Logic problems are puzzles that give a series of clues and ask the reader to make certain conclusions based on those clues. Puzzlers are required to use deductive reasoning to solve this type of brain teaser. There are two distinct types of logic problems: the classic logic problem, and ones that set up a matrix to help the reader figure out the problem. The first step in working this type of puzzle is to grab some scratch paper and create a matrix if one is not already provided. A matrix lists all possible combinations of solutions, allowing the reader to eliminate possibilities based on the given clues. A 'process of elimination' approach is the best way to tackle a logic problem. Figure out what can't be true, based on the clues. This should lead to at least one definitive answer, such as, "Bob lived in the blue house." If Bob lives in the blue house, then Richard, John, and David do not.
William T. Pelletier's logic problems page offers some great examples with solution matrices already set up. He also offers tips on constructing logic problems, and lists logic puzzle magazines and websites for further logical fun.
Lateral Thinking Puzzles
Lateral thinking puzzles are a unique type of brain teaser. This type of brain teaser gives the reader the answer, and he or she then has to fill in the details that led to the given scenario. This type often starts with the words, "a man lies dead in a room," and involves suicides, murders, and affairs. These puzzles will usually not be used in elementary school classrooms, because of their morbid subject matter.
Solving these puzzles is not usually a solitary pursuit, because it can be very difficult to solve the puzzle without additional information. Usually one person serves as the puzzle master, and he or she gives the participants the clues. The participants then ask the puzzle master questions, which he or she answers simply, "yes," "no," or "doesn't matter." One of the most interesting features of lateral thinking puzzles is that some have more than one possible answer. Participants are advised to stay open-minded, and questions the assumptions they make based on the clues. The puzzles are "lateral thinking" puzzles, because they require a creative and flexible reasoning process that differs from the methodical way in which many people approach a problem.

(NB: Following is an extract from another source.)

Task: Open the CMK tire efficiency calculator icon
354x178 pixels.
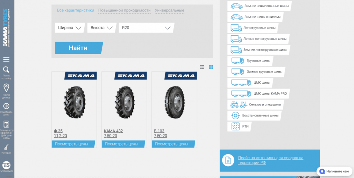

Cryptograms are words or phrases written in a simple substitution code. Each letter of the alphabet is substituted for another, and it's easy to solve a cryptogram once the code is cracked. Experienced puzzlers generally begin by examining the cryptogram for small, easily recognizable words like "is" and "the." After these words are decoded, add the known letters to the cryptogram. The next step is to note the most frequently used letters in the cryptogram. E is the most frequently used letter in the English language, and it's usually an easy letter to find in a cryptogram.
Answers to Brain Teasers
While looking up a solution online may be the fastest way to find answers to brain teasers, it's much more satisfying to work out the answer without help. Fortunately, brain teasers get easier with practice, and they're a great way to sharpen the memory and keep the mental juices flowing.